● **GIVEN RECORDS**

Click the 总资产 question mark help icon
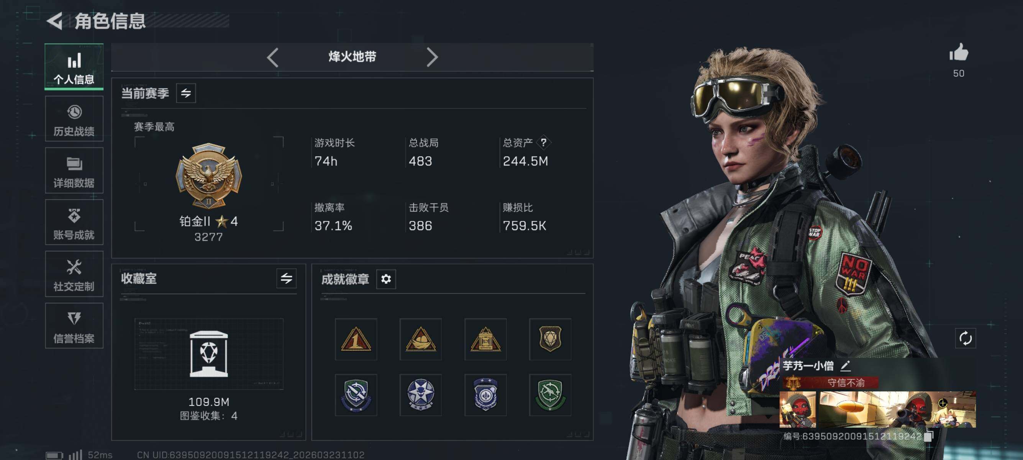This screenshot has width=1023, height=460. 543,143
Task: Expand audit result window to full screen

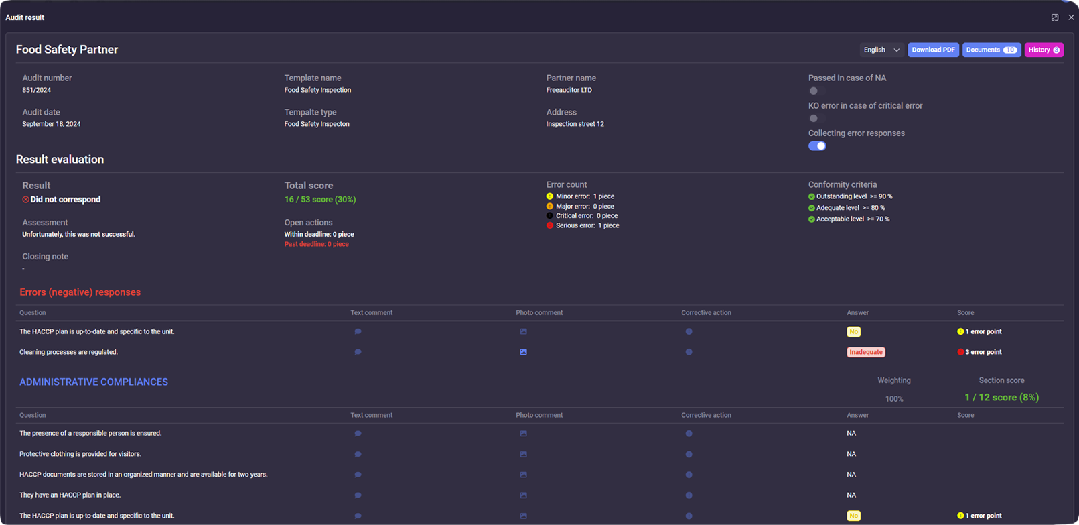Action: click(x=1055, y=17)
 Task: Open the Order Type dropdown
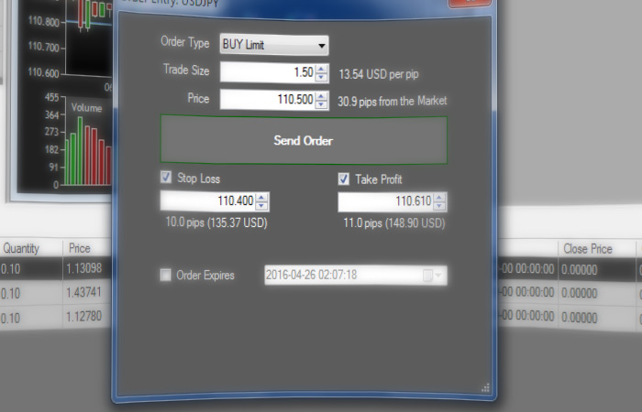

--

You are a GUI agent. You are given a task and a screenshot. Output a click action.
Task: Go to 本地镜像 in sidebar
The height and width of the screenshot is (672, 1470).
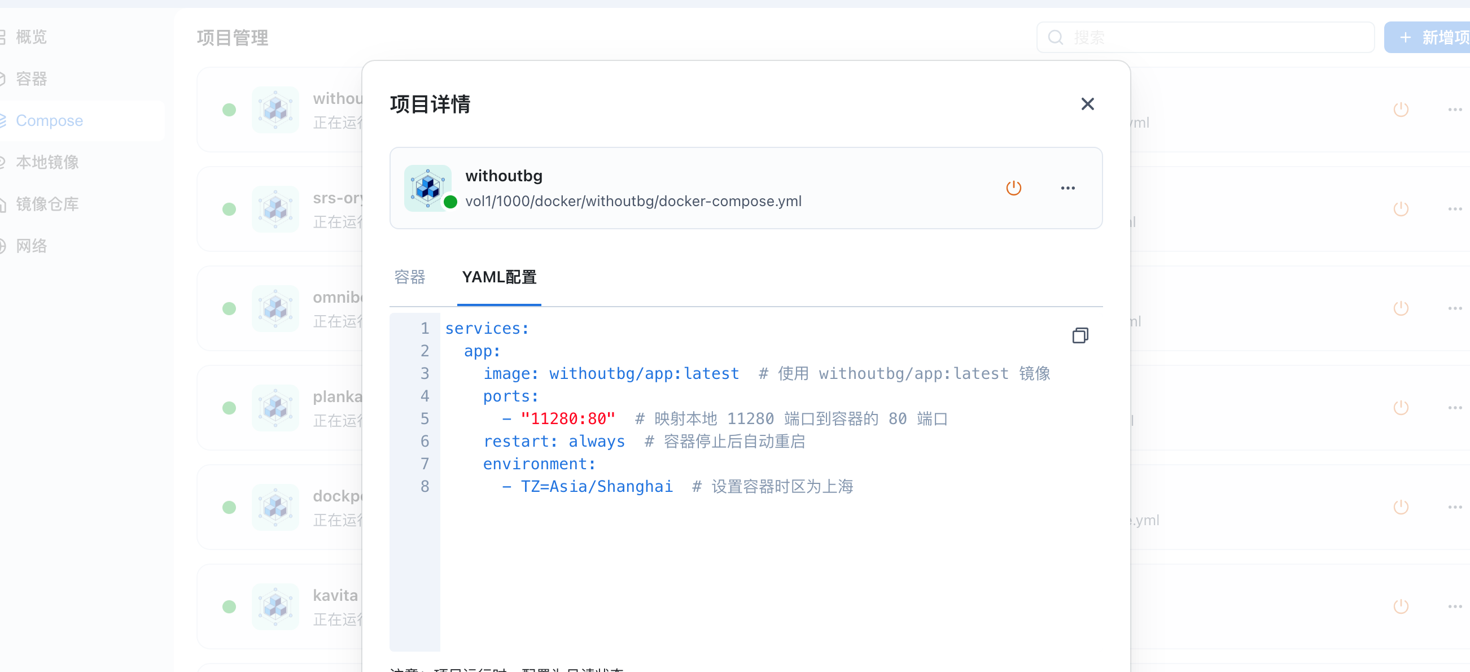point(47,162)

● **WRITTEN PROBLEM**
Set down the lines from the one containing "Click the 总资产 question mark help icon" through the one containing "Task: Open the Order Type dropdown", both included, word for word, leaving out the pictures.

● **RESULT OF THIS TASK**
Click the 总资产 question mark help icon
This screenshot has width=1023, height=460. 543,143
Task: Expand audit result window to full screen

Action: click(x=1055, y=17)
 Task: Open the Order Type dropdown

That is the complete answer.